Page 1 of 1

WARNING: RLIMIT_NPROC

Posted: Wed Mar 10, 2021 4:20 am
by andyb4u
Hi,

I've been asked to find out out what these messages mean in the event log and if they are anything to be concerned about?

Code: Select all

WARNING: RLIMIT_NPROC is 63448, total max estimated processes is 147241! You should increase your limits (ulimit -u, or limits.conf)

Re: WARNING: RLIMIT_NPROC

Posted: Wed Mar 10, 2021 5:48 pm
by dchurch
This is a warning designed to warn if you're doing a huge number of checks that may overload the system. Here's how it calculates this number.

Linux PIDs have a maximum of 65535 processes (threads) running at once. Processes may fail to start if the processes limit is reached.

I must ask: How many hosts and services are you checking? How often are those checks going out? Every minute? How's the CPU and network usage on the Nagios XI machine (run top)?

You could greatly lessen the load on the system by increasing the delay between checks. It might even be a good idea for checks like disk usage and SSL cert expiration to have a much longer delay between checks -- say 1 hour to 1 day.

Re: WARNING: RLIMIT_NPROC

Posted: Thu Mar 11, 2021 5:09 am
by andyb4u
We have 1508 hosts and 13566 service checks.The majority of the checks are every 5 minutes. Some checks are once a day.

We have an offloaded database and the checks are offloaded to 3 Mod-Gearman worker servers.
top.jpg
Server Statistics.jpg
Monitoring Performance.jpg

Re: WARNING: RLIMIT_NPROC

Posted: Thu Mar 11, 2021 3:55 pm
by dchurch
Since you're using Mod Gearman, the warning isn't about a problem that can happen on your system; Mod Gearman splits the load between multiple servers, but the warning only applies if all checks went out from the same server.

Warnings are just warnings after all. Your system configuration is fine - it doesn't seem like it'll come anywhere near the process limit.

Re: WARNING: RLIMIT_NPROC

Posted: Tue Mar 16, 2021 10:09 am
by andyb4u
That's good news.

Is there a way of increasing the limits, like the warning message says?

My line manager would like to know if there is some way to make the message disappear from our system.

Re: WARNING: RLIMIT_NPROC

Posted: Wed Mar 17, 2021 4:20 pm
by ssax
The calculation is invalid because nagios doesn't run all the checks at the same time and that message should be ignored (this was told to me by the dev that wrote that RLIMIT_NPROC check into Core when I asked him about it).

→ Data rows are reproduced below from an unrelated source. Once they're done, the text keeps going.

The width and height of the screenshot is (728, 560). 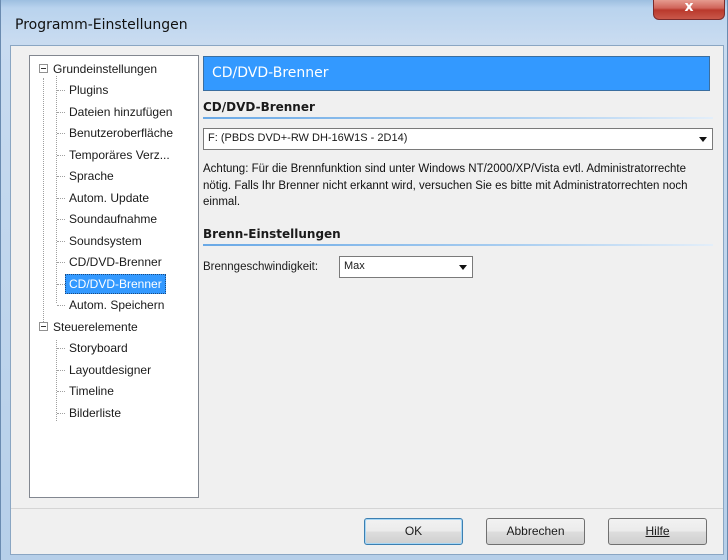 I want to click on window-title: Programm-Einstellungen, so click(x=102, y=25).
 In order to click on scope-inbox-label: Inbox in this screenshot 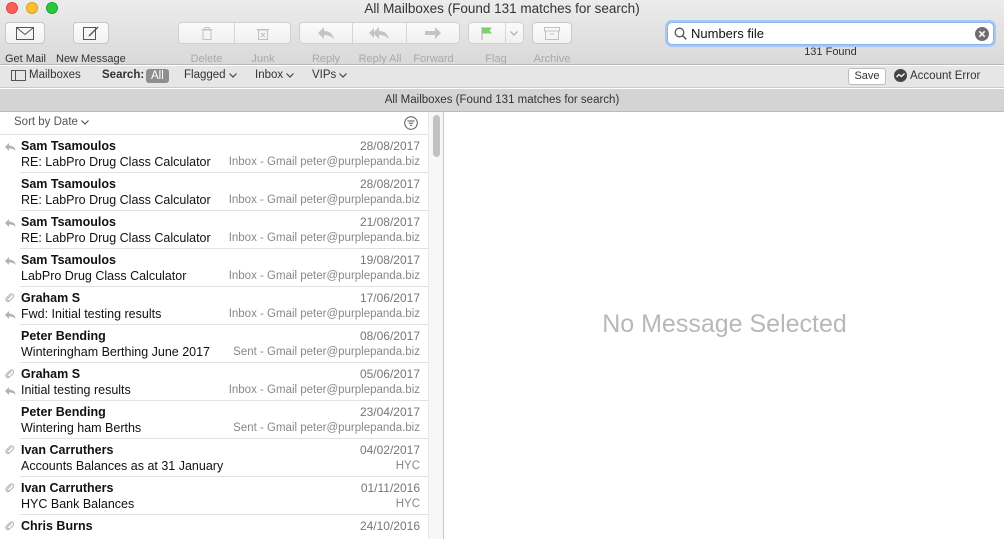, I will do `click(270, 75)`.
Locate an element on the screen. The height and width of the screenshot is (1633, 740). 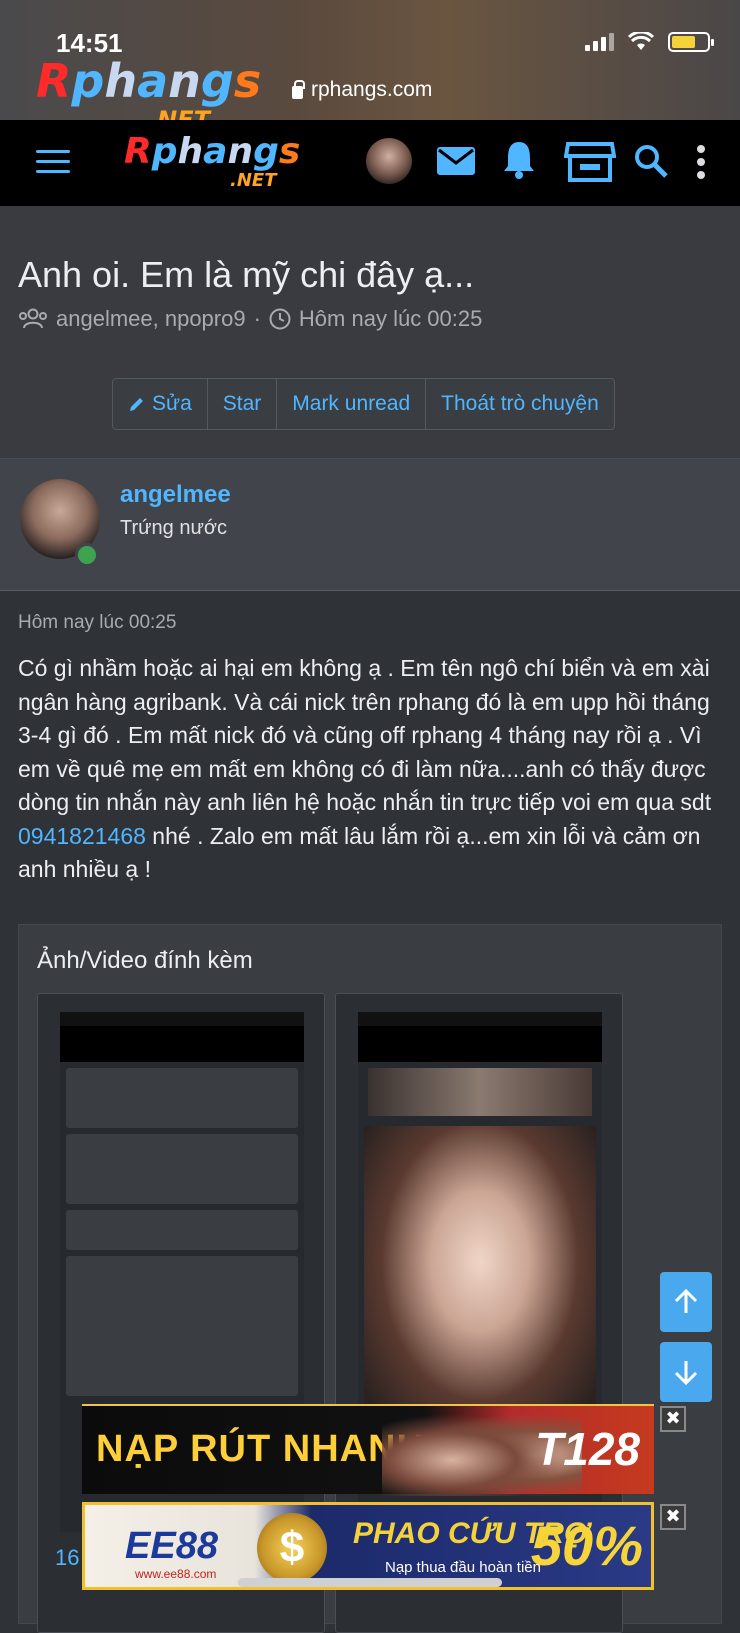
attachment-count: 16 is located at coordinates (67, 1558).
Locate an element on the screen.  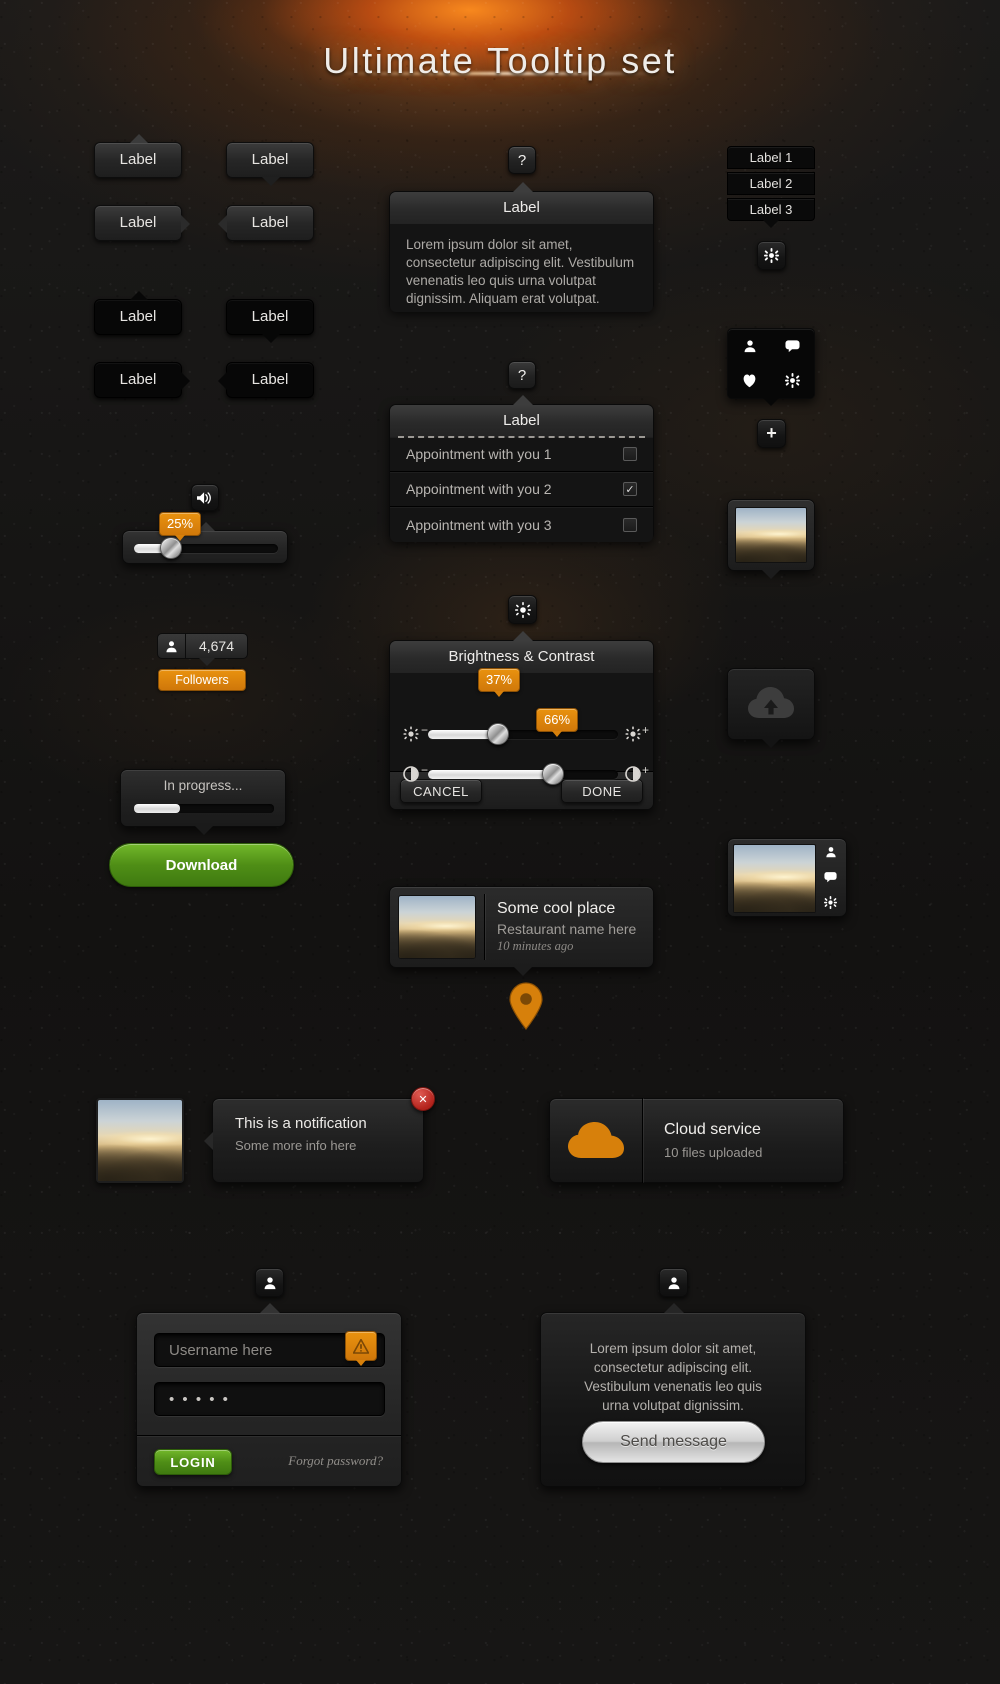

There isn't currently a way to remove it from your system without increasing your nproc limits to be higher that the value listed, for example, you can add these to your /etc/security/limits.conf:

Code: Select all

root hard nproc 250000
root soft nproc 250000
nagios hard nproc 250000
nagios soft nproc 250000
Then reboot the system to pick up the limit changes and see if that warning is gone.